My take - Kubernetes isn’t perfect. It’s got a lot of moving parts, a lot of complexity. My work involves managing SRE for almost a hundred clusters daily, where clusters are running across different clouds with different levels of customisation. I’ll say this - K8s is to cloud native infrastructure engineering what ODBC was for databases 20 years ago. A consistent base standard for running workloads across public, private and hybrid clouds, without worrying _too much_ about how those apps will actually utilise the underlying infrastructure. I’ve worked on Docker Swarm, Rancher 1.0, Mesos, Nomad - nothing comes close.
Sure things may evolve and maybe in a decade we _may_ see a new standard, perhaps a new platform. But I don’t really see that happening. K8s is here to stay, and it’s now at a point where it’s stable and mature from a reliability standpoint; it just needs people like us to worry and fret about making it more accessible.
Some benefits:
- Automated deployment and scaling: Kubernetes can automate the deployment, scaling, and management of containerized applications, saving you time and effort.
- High availability: The platform is designed to be highly fault-tolerant, so your application can continue to run even if one of your nodes goes down.
- Extensibility: Kubernetes is highly extensible, with a wide range of add-ons and plugins available to customize the platform to your specific needs.
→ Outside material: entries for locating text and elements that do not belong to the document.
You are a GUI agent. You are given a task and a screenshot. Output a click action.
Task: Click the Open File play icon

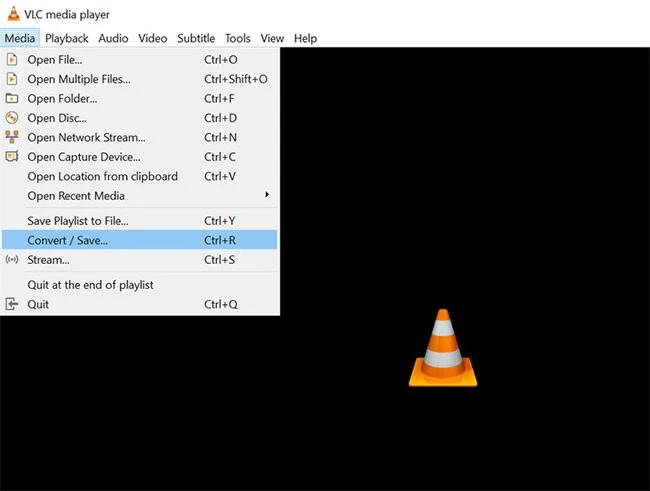(x=12, y=60)
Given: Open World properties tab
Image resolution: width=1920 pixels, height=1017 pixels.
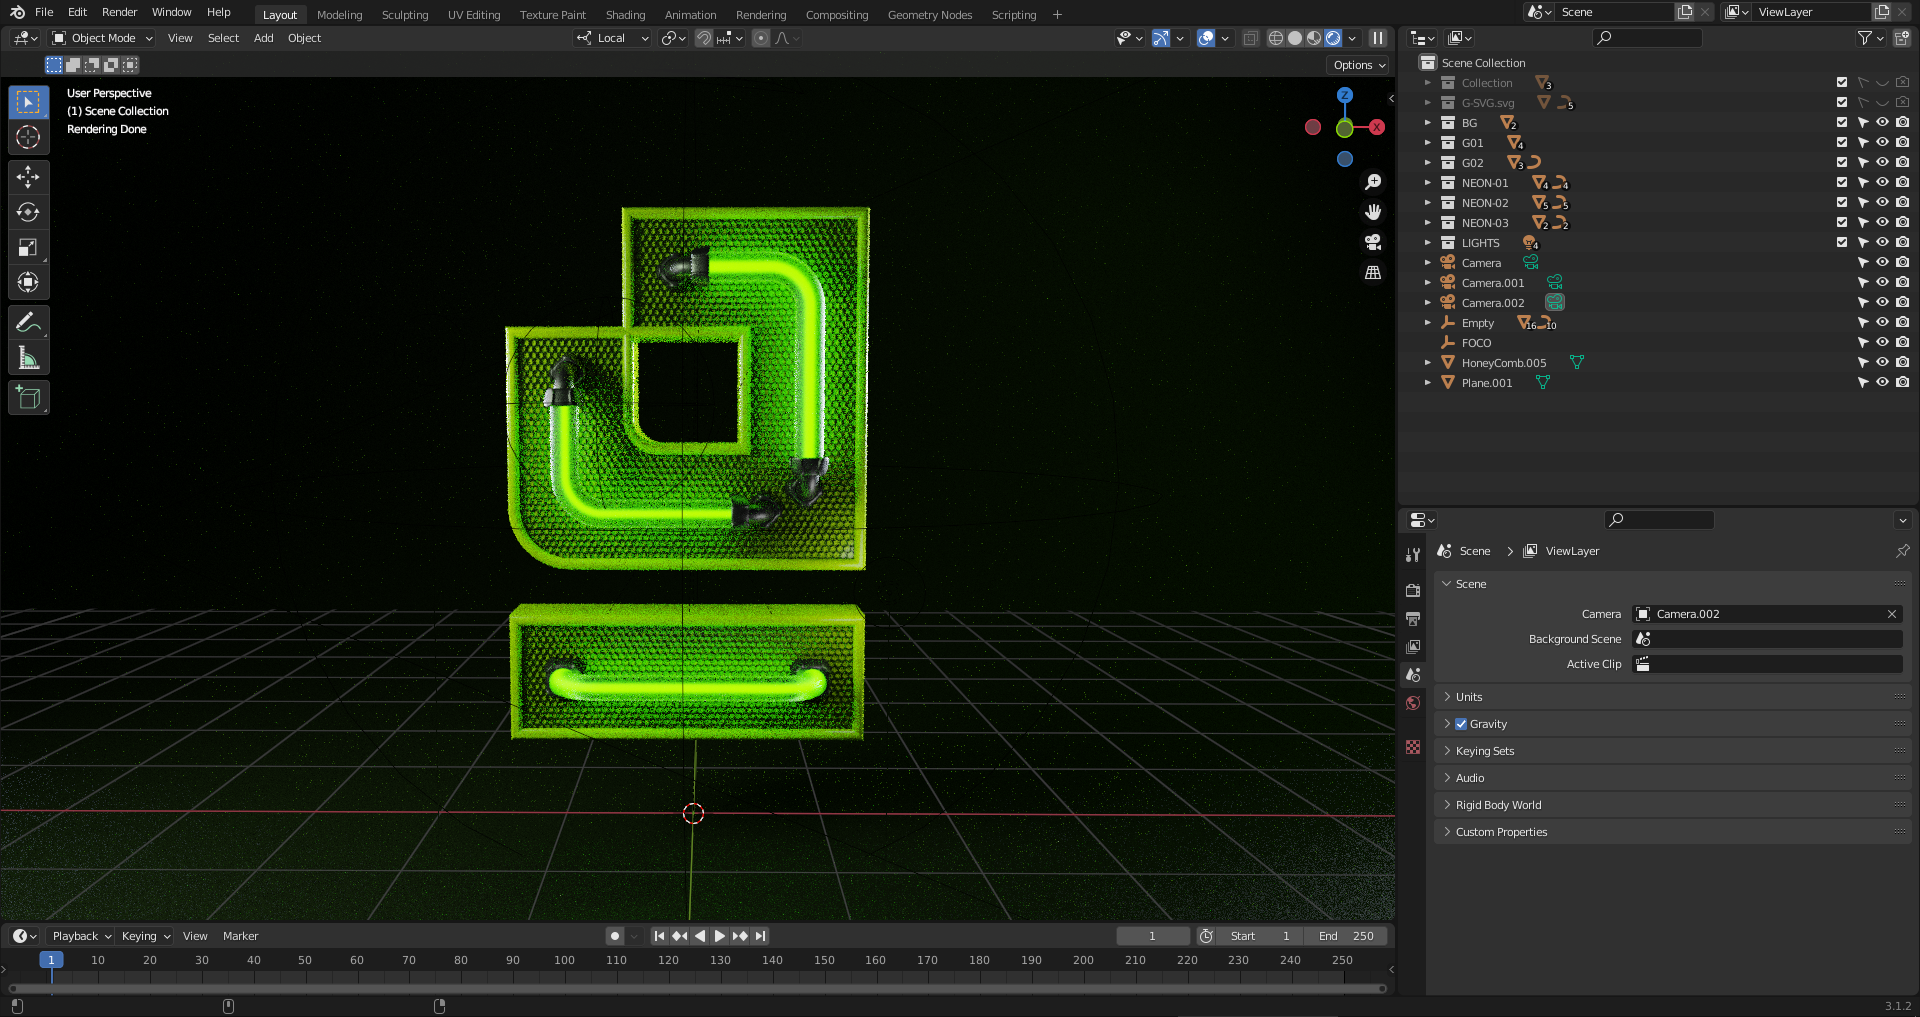Looking at the screenshot, I should coord(1413,703).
Kubernetes has a large and active community, with frequent updates and a wealth of documentation and resources available. This makes it easier to get started with the platform and get help if you need it.
- Portability: Kubernetes is cloud-agnostic, meaning it can run on any cloud provider or on-premises infrastructure. This makes it easier to migrate your applications between different environments.
Kubernetes continues to be the de-facto leader in cloud native cluster management, so if you don’t use it what would you do instead?